Animal data are less clear-cut. Rodent studies demonstrate that tamoxifen can increase cell death in the growth plates-particularly in the resting and hypertrophic zones-which, in fetal rats, has been associated with an arrest in lengthwise bone growth. Human clinical data, however, have demonstrated height-increasing potential, which suggests that the rodent findings reflect high-exposure scenarios that don't translate directly to humans. Given these mixed results, my conclusion is that tamoxifen isn't an ideal approach, particularly in comparison with established medical regimens such as growth hormone combined with aromatase inhibitors.

Ffs Mandy dexter longhairedChad . Rep up and boost

 

[Circadex]

View attachment 4799

Probably because you use dashes a bit. Gbt loves to use them.

 

[Biomaxx]

Probably because you use dashes a bit. Gbt loves to use them.

Honestly think im smarter then gpt

 

[Dexter]

for something written so concisely, it's a great thread broski. almost all points are like 9.5/10 in accuracy but it'd be much better if you wrote more, I'd love to read it. (given you have free time to post that in the first place).

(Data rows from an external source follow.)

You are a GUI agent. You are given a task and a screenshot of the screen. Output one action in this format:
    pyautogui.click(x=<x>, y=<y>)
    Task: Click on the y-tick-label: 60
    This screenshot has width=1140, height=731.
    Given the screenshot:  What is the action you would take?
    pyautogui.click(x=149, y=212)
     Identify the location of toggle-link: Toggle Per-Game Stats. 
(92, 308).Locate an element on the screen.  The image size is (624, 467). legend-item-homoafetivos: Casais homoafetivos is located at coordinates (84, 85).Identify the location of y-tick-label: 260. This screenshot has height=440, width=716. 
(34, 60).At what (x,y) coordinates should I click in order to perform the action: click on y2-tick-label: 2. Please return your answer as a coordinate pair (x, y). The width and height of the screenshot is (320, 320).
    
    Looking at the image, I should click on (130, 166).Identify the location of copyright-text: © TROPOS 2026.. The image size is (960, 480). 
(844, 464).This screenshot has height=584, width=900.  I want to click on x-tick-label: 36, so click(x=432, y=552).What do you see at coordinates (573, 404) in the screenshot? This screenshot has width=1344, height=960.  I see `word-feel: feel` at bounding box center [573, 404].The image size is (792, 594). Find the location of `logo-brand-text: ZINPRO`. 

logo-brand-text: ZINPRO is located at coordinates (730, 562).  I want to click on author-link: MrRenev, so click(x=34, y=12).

but srs it's really informative and it'll defo help someone out.

 

[Circadex]

Honestly think im smarter then gpt

Gbt is a LLM. I don't think you can really say it has "intelligence" because it's just a amalgamation of training data & reddit posts, so yeah you are
Or you're joking and im too aspie to understand...

 

[Mandy]

Good thread,tamoxifen is my favorite cycle support compound. And I have to say,it’s pretty much mixed. Raloxifene which is also a SERM and used for pubertal gynecomastia has been shown to the opposite and that is fuse the epiphyseal plates earlier than usual because it’s agonistic to the ER-ẞ receptor in the plate. The research on reducing the overall bone age and prolong the growth period with tamoxifen is mixed,more leaned towards prolonging and not fusing.